[Stored data]
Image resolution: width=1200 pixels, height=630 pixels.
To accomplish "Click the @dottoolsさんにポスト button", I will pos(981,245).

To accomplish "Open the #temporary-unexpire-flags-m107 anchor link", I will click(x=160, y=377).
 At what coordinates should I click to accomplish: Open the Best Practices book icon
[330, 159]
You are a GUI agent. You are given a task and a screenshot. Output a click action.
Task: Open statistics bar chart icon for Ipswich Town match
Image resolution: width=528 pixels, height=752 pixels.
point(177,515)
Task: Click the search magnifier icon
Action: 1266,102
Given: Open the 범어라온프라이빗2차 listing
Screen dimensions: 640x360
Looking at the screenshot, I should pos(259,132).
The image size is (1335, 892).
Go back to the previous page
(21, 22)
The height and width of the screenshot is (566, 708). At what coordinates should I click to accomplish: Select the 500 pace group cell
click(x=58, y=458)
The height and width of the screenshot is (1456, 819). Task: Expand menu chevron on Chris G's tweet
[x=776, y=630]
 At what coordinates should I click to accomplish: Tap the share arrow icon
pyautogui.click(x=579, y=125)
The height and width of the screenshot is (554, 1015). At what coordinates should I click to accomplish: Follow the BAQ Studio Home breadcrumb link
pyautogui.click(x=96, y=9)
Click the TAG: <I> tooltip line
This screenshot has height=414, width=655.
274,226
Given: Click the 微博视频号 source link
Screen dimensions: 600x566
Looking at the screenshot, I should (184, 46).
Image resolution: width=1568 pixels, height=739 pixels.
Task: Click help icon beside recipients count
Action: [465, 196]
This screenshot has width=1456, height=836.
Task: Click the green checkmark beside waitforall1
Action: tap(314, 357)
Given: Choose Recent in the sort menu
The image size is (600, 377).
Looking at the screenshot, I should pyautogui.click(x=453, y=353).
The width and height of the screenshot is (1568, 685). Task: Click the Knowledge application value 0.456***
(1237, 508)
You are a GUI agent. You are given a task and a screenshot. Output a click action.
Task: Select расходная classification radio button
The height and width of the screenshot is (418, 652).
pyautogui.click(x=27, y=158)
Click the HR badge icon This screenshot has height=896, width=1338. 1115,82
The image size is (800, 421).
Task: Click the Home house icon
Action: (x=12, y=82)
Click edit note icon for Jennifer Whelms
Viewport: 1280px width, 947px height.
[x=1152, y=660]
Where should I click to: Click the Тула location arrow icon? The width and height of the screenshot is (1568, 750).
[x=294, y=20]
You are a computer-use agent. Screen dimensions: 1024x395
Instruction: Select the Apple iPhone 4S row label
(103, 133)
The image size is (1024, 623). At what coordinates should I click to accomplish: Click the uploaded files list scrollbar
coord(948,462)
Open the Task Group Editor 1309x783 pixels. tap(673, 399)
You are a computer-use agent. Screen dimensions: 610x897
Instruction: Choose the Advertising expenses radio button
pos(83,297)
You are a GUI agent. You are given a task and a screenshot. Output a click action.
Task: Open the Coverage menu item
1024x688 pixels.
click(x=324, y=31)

▶ [Requirement]: I'd like an exact copy of the lines above, from the very first one through the line that contains "Task: Open statistics", with nothing else added.

▶ [Response]:
Image resolution: width=1200 pixels, height=630 pixels.
To accomplish "Click the @dottoolsさんにポスト button", I will pos(981,245).

To accomplish "Open the #temporary-unexpire-flags-m107 anchor link", I will click(x=160, y=377).
 At what coordinates should I click to accomplish: Open the Best Practices book icon
[330, 159]
You are a GUI agent. You are given a task and a screenshot. Output a click action.
Task: Open statistics bar chart icon for Ipswich Town match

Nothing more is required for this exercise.